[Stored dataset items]

::::::::

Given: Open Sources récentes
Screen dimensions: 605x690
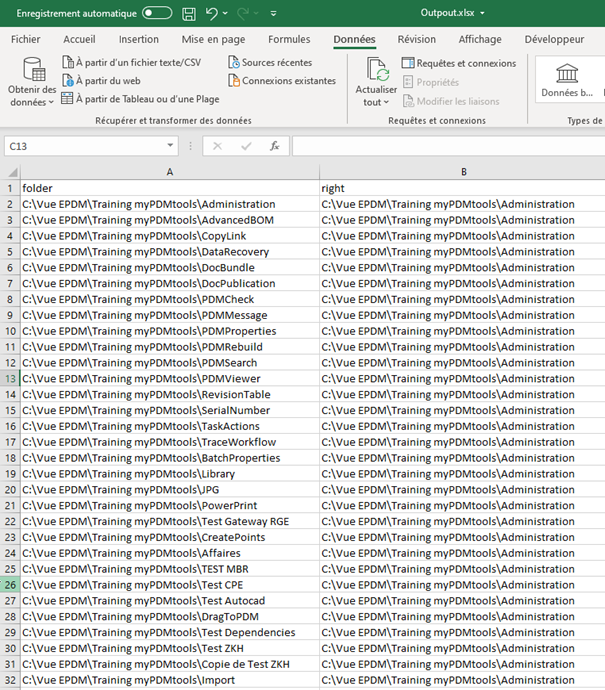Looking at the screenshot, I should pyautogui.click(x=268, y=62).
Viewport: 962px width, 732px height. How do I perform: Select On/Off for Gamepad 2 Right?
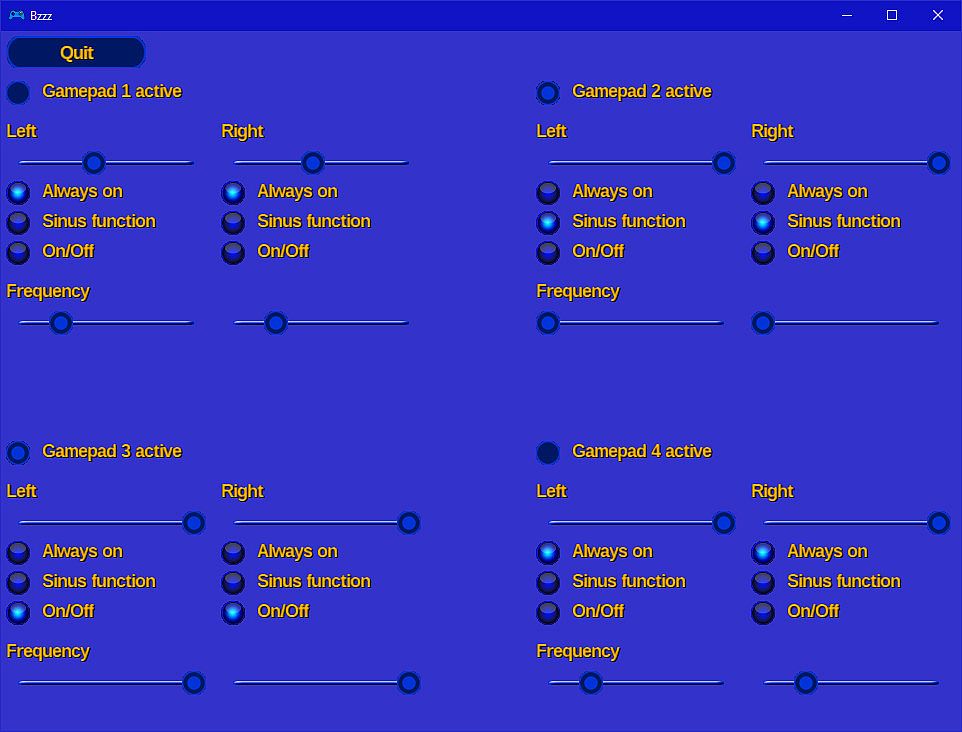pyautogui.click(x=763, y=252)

::::::::

**Task brief:**
Print exactly the lines between the line containing "Screen dimensions: 605x690" and the last line of the entries above, including both, and nothing besides; skip the pictures.

**Result of the task:**
Screen dimensions: 605x690
Looking at the screenshot, I should pyautogui.click(x=268, y=62).
Viewport: 962px width, 732px height. How do I perform: Select On/Off for Gamepad 2 Right?
pyautogui.click(x=763, y=252)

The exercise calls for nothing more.